Q1: Is margarine consumption correlated with divorce rate?
There is observed correlation between them as both of them tends to decrease starting from 2000 to 2009 where the difference between values along years were almost equal at 2001 and they started to increase with observed saturation from 2002 till 2007 before it returned to decrease again till 2009

Q2: Does consuming less margarine cause fewer people to get divorced in Maine? Why or why not?
It is obvious that low margin consuming results in fewer people to get divorced in Maine, but we aren’t sure if there are any external factors that may contribute in lowering divorce rate

5 Likes

The graph does show correlation between Margarine Consumption and Divorce Rate (in Maine for the years mentioned), so Q1 can be answered in the affirmative i.e. as a yes.

But I don’t think your answer to Q2 is correct. Correlation is not enough to establish causality. You have noticed a correlation, but that by itself is not sufficient to claim that lowering margarine consumption causes the divorce rate to be lowered. Similarly, we can’t claim that lowering the divorce rate causes margarine consumption to be lowered.

10 Likes

Ya you are right for question 2, I missed that

Correlation is not enough to establish causality

3 Likes

I don’t understand how to read this graph. I’ve never seen a graph where there is one variable on the left and also one on the right. Can someone explain? To me it seems we only look at the left side when dealing with the divorce rate and we only look at the right side when viewing the margarine consumed plot.

In this graph, the horizontal axis shows the year, so when you move from left to right you can think of it as time progressing (from 2000 to 2009). The vertical axis shows two different variables, which I think is the confusing part. This is because the two lines (for the two variables, margarine consumed and divorce rate), have two different units. The unit for divorce rate is divorces per 1000, and the variable for margarine consumed is lbs. So in a way, you’re right. If you want to see the actual value of margarine consumed, you’d look at the right side. And if you want to see the number of divorces, you look at the left.

However, to see the trend, you really just need to look at the lines, and how the values change from year to year. The two lines on the graph represent the actual values for the two different variables. The white line represents margarine consumed, and the yellow line represents the divorce rate in Maine, as shown in the legend. This graph is showing that the trends are very similar for the two variables (they are correlated). However, we can’t say just from this info whether there is a causal relationship (that one is directly influencing the other).
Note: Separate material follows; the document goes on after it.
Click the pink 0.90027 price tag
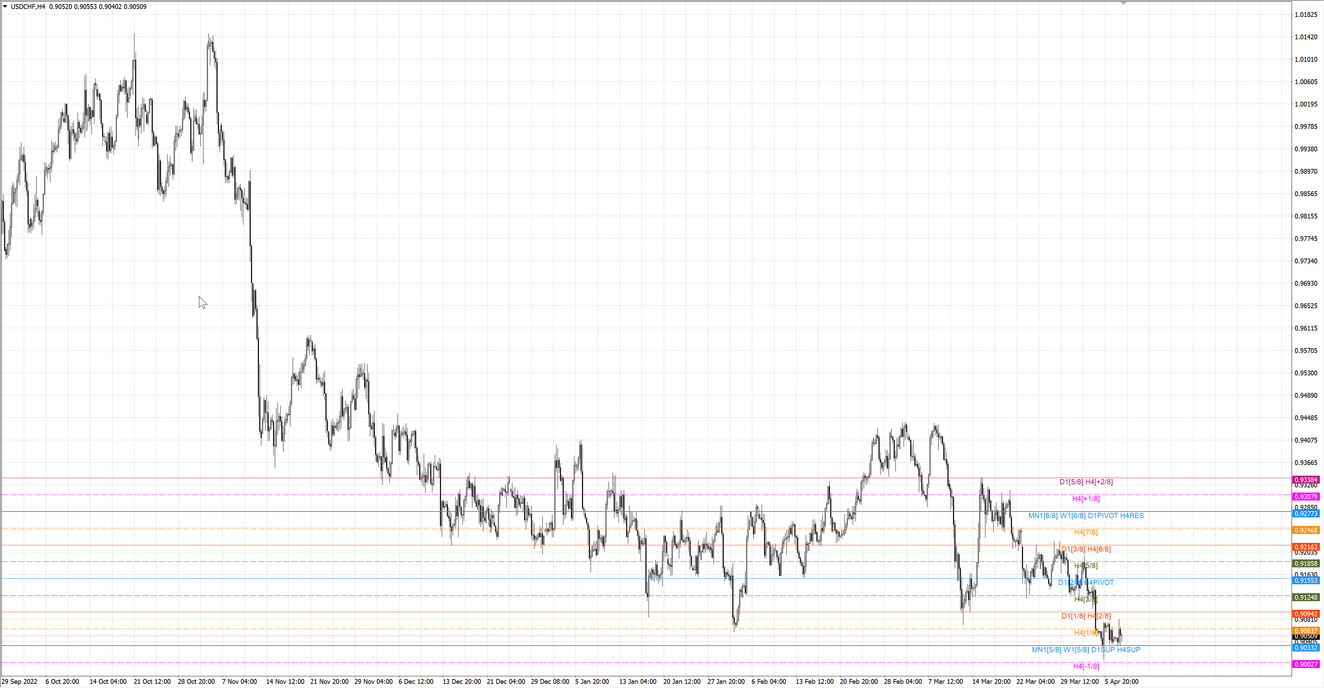1324x688 pixels. point(1305,664)
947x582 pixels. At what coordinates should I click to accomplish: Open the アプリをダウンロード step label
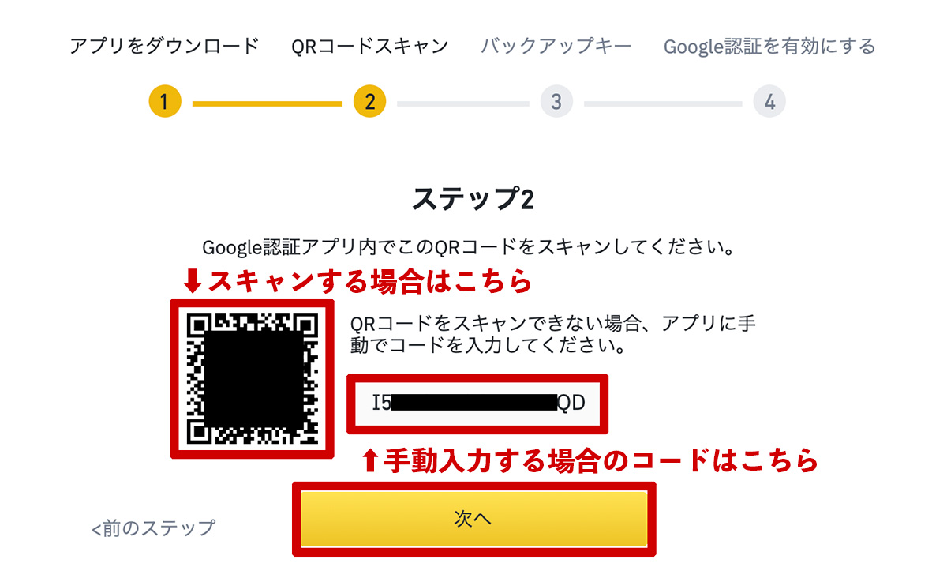[x=164, y=46]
Hopefully this helps, happy to answer more questions!

4 Likes

Thank you!!! So, the reason we cannot tell if one causes the other is because there might be another variable or cause that is not displayed?

Or, it looks like married women buy more margarine!

2 Likes

Exactly! The only correlation that I can interpret is that the more married people are, the more margarine consumption is. Even so, I cannot affirm a causality to this variable alone, there would be a lack of more data to associate this fact. And by default, more divorce, less margarine consumption.